The cop nodded.
Wohl started again toward the diner entrance and almost stepped on the body of a young person lying in a growing pool of blood. Wohl quickly felt for a pulse, and as he decided there was none, became aware that the body was that of a young woman.
He stood up and took his pistol, a Smith & Wesson “Chiefs Special” snub-nosed .38 Special, from its shoulder holster.

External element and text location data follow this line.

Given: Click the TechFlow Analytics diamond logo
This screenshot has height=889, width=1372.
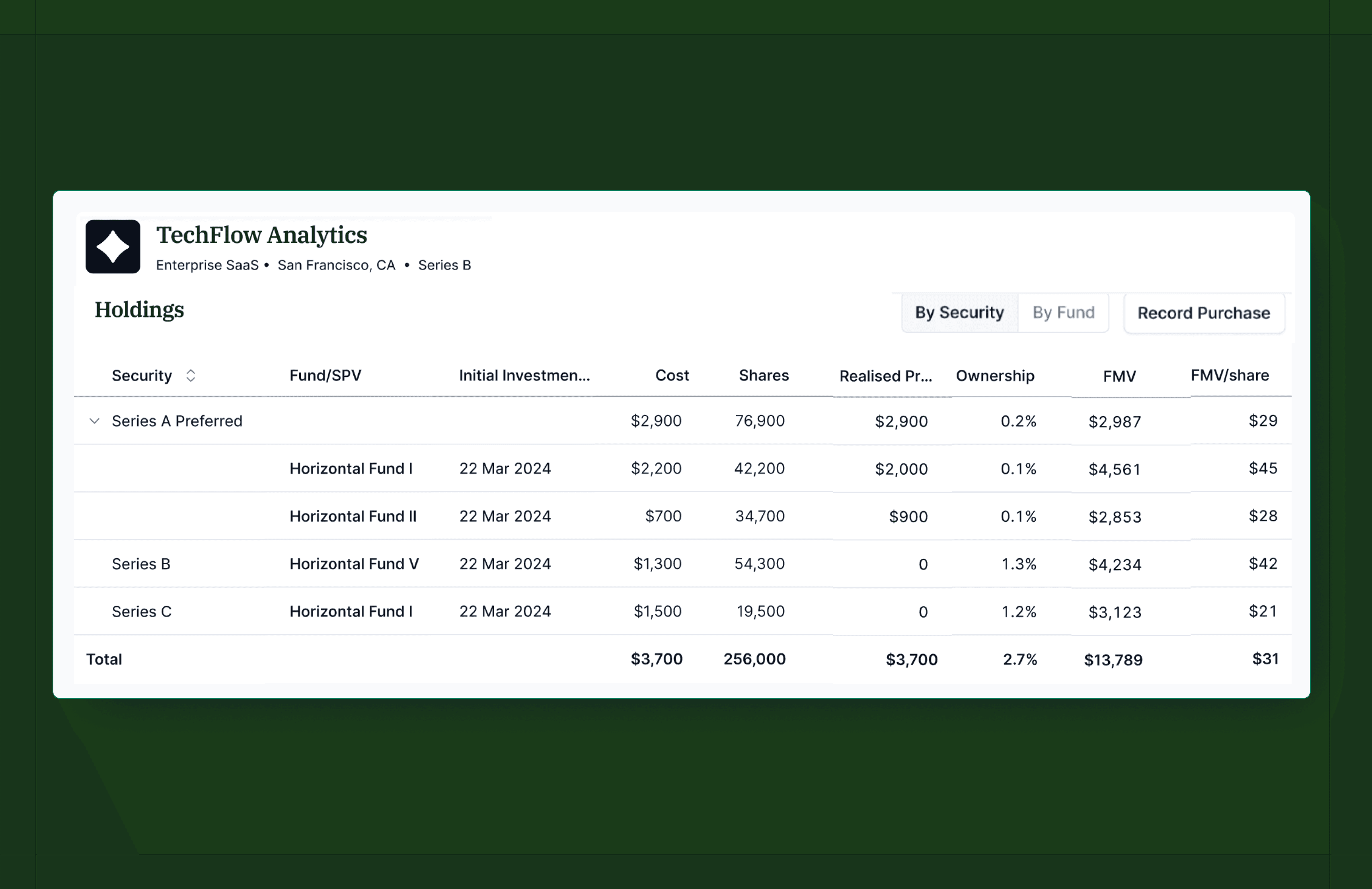Looking at the screenshot, I should click(x=113, y=247).
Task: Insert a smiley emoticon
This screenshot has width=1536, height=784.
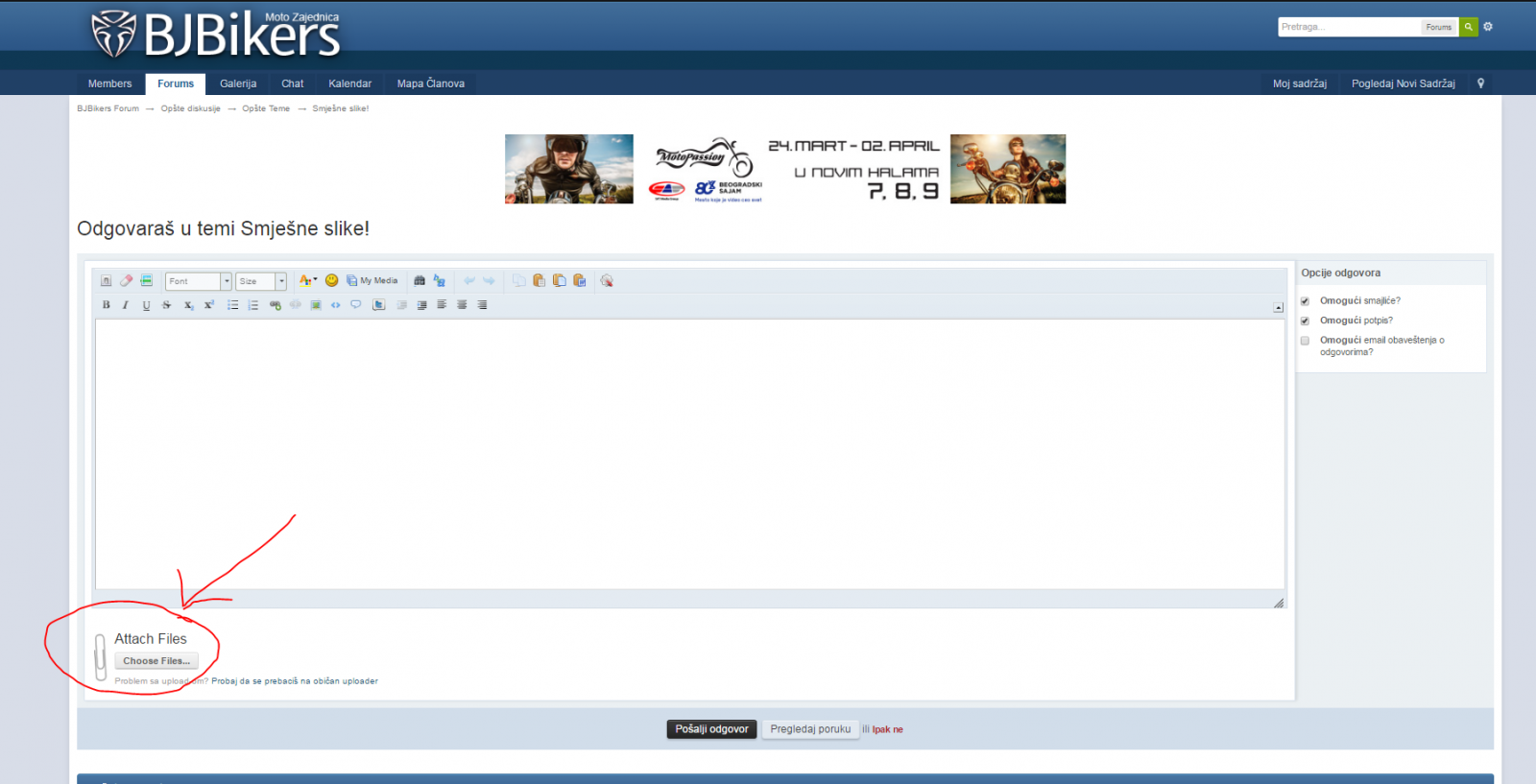Action: click(331, 280)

There was no question now that shots had been fired.
“In here, Officer!” a voice called, and when Wohl saw that it was Teddy Galanapoulos, who owned the Waikiki, he pushed his jacket out of the way, and reholstered his pistol. Whatever had happened here was over..
Teddy hadn’t been calling to him, and when he ran up looked at him curiously, even suspiciously, until he recognized him.
“Lieutenant Wohl,” he said. It was not the right place or time to correct him. “Hello, Mr. Galanapoulos,” Wohl said. “What’s going on?”
“Fucking kid killed Captain Moffitt,” Teddy said, and pointed.
Dutch Moffitt, in civilian clothes, was slumped against the wall. A woman was kneeling beside him. She was sobbing, and as Wohl watched, she put a hand out very gingerly and very tenderly and pulled Dutch’s eyelids closed.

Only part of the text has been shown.